Do wykonania — Pociągnij dalej forumową rozmowę o serialu „Ślepnąc od świateł”, zaczynając po ostatnim wpisie.

Podany tekst —

§

Ślepnąc od świateł sobie obejrzałem i dziwię się zachwytom.
Jasne, to sprawnie zrobione dzieło, ale nie wybitne.
Aktorsko rewelacja, w życiu nie pomyślałbym że dystyngowany Frycz zagra tak dobrze bandziora.
Dwa żenujące momenty wyliczę: koszmarna scena seksu, i teledysk do piosenki Myslovitz.
_________________
quot libros, quam breve tempus
 
 
Rashmika 


Posty: 1024
Wysłany: 2018-11-15, 12:34   

m_m napisał/a:
Ślepnąc od świateł sobie obejrzałem i dziwię się zachwytom.


Na razie sobie zostawiam serial "na potem", ale książka była całkiem ok. Trochę miałam skojarzenia z filmem Layer cake.
_________________
Odblurbiacz i Antygwiazda
 
 
m_m 
Uchodźca

Posty: 1867
Skąd: Zewsząd
Wysłany: 2018-11-15, 13:05   

Książkę przeczytałem 2 tygodnie temu, dobrze napisana.
_________________
quot libros, quam breve tempus
 
 
Plejbek 


Posty: 842
Skąd: Black Lodge
Wysłany: 2018-11-15, 13:17   

Też widziałem "Ślepnąc od świateł" i to jest według mnie najlepszy polski serial tego roku. Wszystko tu gra na bardzo wysokim poziomie, a Frycz to geniusz, który przebija sufit.
Każde jego pojawienie się na ekranie to od razu szybsze bicie serca.
Więckiewicz też bardzo, bardzo dobry.

Nie wiem teraz tylko czy czytać książkę. Może za 10 lat, jak zapomnę co nieco.
 
 
m_m 
Uchodźca

Posty: 1867
Skąd: Zewsząd
Wysłany: 2018-11-15, 13:58   

Ale Więckiewicz nieco przerysowany, co nie?
_________________
quot libros, quam breve tempus
 
 
Plejbek 


Posty: 842
Skąd: Black Lodge
Wysłany: 2018-11-15, 15:03   

m_m napisał/a:
Ale Więckiewicz nieco przerysowany, co nie?

No tak, trochę tak :) Ale jak fajnie!
 
 
Stary Ork 
Świnia z klasą


Posty: 10141
Skąd: Sin Tychy
Wysłany: 2018-11-15, 16:31   

Rashmika napisał/a:
Layer cake


Więc jednak ktoś poza mną to widział? o_O
_________________
* W celu uzyskania dalszych informacji uprasza się o ponowne przeczytanie tego postu.

§

Zapisane dane —
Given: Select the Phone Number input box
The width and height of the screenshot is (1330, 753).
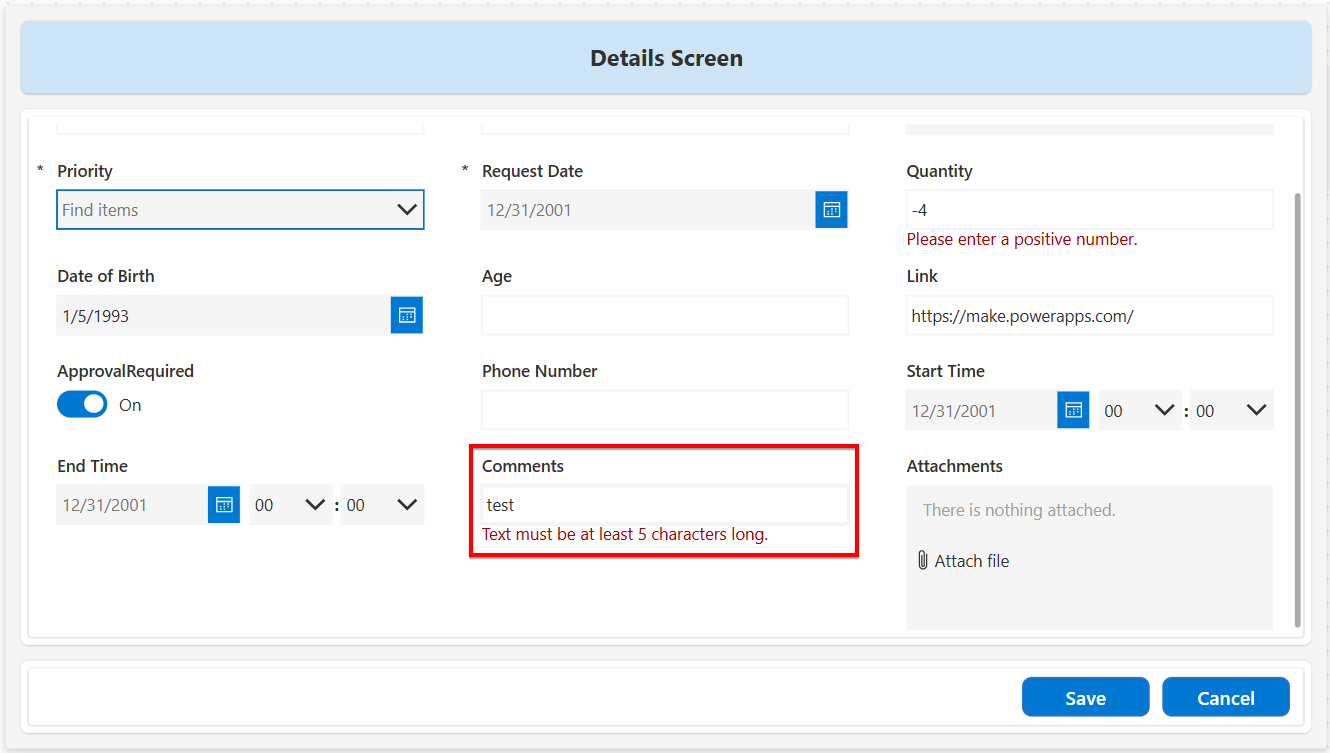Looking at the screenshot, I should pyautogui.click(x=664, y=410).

§

Odpowiedź na zadanie —
 
 
Rashmika 


Posty: 1024
Wysłany: 2018-11-15, 17:56   

Stary Ork napisał/a:
Więc jednak ktoś poza mną to widział?

Już chyba z dekadę temu, ale coś taki zdziwiony? To jakieś tajne przez poufne? Bo ja nabyłam to w Tesco w formie fajnego zestawu z Przekrętem i Porachunkami za 3,99 złocisza.
_________________
Odblurbiacz i Antygwiazda
 
 
Romulus 
Imperator
Żniwiarz Smutku


Posty: 23107
Wysłany: 2018-11-18, 17:09   

m_m napisał/a:
Ale Więckiewicz nieco przerysowany, co nie?

Ale świadomie. Taki do pochichrania się gangsta, przaśny i arcypolski. Ale są momenty, kiedy pokazuje, że to po prostu gadatliwy psychopata, "ludzki" a przez to groźniejszy. Frycz gra od początku złego bandziora, a Więckiewicz to zło ukrywa za tą przaśną gadką. Oglądasz i się śmiejesz: https://www.youtube.com/watch?v=jZh5luPxEcs Przez większość czasu nawet lubisz. Jak ich wszystkich - Chabior ten taki kumpel łata, ale do czasu.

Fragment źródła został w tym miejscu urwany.